Exercise directions => Reply with one number only: the count of lines below that contain the word "will".

Dataset extract =>
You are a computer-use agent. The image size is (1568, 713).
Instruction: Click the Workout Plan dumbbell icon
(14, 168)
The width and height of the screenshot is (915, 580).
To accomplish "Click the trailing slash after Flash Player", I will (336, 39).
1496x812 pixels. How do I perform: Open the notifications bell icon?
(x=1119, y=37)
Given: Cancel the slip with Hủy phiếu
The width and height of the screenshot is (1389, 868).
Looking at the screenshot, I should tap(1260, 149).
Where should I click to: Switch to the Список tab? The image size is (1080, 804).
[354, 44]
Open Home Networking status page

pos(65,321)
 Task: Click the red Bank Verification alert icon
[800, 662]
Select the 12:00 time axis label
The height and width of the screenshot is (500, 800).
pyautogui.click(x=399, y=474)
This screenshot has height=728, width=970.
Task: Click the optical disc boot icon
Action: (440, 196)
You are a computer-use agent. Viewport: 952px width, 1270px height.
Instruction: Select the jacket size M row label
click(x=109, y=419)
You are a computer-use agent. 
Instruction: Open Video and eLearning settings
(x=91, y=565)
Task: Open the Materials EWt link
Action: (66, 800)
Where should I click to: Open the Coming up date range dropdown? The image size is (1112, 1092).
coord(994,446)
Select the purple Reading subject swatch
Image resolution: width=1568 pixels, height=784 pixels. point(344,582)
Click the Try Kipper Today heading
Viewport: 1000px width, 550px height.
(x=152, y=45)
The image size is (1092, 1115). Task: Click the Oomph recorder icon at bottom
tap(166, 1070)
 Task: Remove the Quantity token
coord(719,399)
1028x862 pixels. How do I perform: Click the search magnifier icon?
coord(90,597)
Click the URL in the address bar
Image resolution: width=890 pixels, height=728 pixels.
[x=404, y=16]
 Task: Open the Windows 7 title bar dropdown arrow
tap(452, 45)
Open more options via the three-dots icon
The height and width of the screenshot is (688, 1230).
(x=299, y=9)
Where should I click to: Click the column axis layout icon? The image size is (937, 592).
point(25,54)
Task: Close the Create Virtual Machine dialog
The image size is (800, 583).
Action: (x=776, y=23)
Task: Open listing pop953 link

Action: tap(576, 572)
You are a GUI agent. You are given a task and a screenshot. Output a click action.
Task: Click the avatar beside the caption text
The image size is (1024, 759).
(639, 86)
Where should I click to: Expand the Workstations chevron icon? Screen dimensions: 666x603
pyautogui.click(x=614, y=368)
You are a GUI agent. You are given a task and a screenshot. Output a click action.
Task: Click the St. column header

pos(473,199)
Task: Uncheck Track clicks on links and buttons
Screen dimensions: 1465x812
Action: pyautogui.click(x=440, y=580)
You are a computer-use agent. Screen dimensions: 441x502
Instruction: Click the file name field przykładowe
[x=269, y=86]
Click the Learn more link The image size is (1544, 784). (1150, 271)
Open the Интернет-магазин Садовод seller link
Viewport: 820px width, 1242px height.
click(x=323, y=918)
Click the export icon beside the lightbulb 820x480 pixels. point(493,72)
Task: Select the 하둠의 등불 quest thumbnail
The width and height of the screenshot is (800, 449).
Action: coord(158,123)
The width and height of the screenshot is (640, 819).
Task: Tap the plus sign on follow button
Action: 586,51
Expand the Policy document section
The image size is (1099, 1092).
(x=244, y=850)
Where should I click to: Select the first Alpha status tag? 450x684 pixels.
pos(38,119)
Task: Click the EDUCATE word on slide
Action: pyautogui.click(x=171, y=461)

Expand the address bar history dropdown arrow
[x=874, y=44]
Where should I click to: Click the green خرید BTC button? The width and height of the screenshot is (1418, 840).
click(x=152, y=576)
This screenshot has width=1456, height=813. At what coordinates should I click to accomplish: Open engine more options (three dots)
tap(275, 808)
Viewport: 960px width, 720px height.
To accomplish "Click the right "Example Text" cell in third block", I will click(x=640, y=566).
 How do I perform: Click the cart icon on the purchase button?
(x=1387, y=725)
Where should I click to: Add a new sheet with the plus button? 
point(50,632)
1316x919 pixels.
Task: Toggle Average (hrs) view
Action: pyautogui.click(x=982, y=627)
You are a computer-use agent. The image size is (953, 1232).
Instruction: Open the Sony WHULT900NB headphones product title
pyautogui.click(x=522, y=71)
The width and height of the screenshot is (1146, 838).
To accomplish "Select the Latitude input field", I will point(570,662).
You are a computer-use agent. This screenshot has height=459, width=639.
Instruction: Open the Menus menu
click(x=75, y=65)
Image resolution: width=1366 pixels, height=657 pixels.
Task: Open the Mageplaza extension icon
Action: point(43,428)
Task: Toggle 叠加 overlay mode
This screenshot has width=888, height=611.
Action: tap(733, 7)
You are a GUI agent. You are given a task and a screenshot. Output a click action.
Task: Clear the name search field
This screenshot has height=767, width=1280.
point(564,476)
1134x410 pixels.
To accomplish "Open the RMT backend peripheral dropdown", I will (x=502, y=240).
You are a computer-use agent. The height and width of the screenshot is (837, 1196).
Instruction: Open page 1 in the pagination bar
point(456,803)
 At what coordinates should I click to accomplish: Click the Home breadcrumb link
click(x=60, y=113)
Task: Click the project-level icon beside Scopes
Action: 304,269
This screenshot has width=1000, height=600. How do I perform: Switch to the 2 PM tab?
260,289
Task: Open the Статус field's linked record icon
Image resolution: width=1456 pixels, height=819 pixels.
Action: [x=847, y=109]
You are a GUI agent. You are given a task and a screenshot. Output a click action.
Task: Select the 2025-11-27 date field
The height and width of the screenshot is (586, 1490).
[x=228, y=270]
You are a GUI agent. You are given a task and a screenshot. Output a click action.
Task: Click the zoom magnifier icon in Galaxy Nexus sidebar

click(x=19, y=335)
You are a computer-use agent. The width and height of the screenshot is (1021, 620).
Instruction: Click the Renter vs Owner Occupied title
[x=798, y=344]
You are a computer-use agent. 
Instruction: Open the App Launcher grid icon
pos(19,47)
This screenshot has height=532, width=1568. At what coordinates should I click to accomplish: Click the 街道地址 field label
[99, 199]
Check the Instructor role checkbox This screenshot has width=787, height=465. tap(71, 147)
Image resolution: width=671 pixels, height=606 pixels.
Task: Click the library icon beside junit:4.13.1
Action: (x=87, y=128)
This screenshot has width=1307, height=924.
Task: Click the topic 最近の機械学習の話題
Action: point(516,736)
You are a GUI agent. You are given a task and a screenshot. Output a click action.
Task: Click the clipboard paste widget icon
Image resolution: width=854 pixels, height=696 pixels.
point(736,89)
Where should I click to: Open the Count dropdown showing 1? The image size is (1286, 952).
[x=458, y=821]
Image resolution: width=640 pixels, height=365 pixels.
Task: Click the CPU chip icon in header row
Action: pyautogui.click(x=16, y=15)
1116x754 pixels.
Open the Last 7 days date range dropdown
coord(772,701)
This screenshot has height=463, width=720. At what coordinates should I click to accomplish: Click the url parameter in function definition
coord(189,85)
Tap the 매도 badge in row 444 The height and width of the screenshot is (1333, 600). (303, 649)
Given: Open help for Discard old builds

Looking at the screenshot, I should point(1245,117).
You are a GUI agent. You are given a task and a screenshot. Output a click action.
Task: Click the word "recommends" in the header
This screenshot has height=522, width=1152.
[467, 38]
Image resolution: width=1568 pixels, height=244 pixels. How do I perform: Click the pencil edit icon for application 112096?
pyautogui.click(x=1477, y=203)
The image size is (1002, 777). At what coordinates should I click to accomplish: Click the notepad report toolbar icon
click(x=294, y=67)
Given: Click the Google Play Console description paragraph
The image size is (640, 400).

Answer to the exercise => 4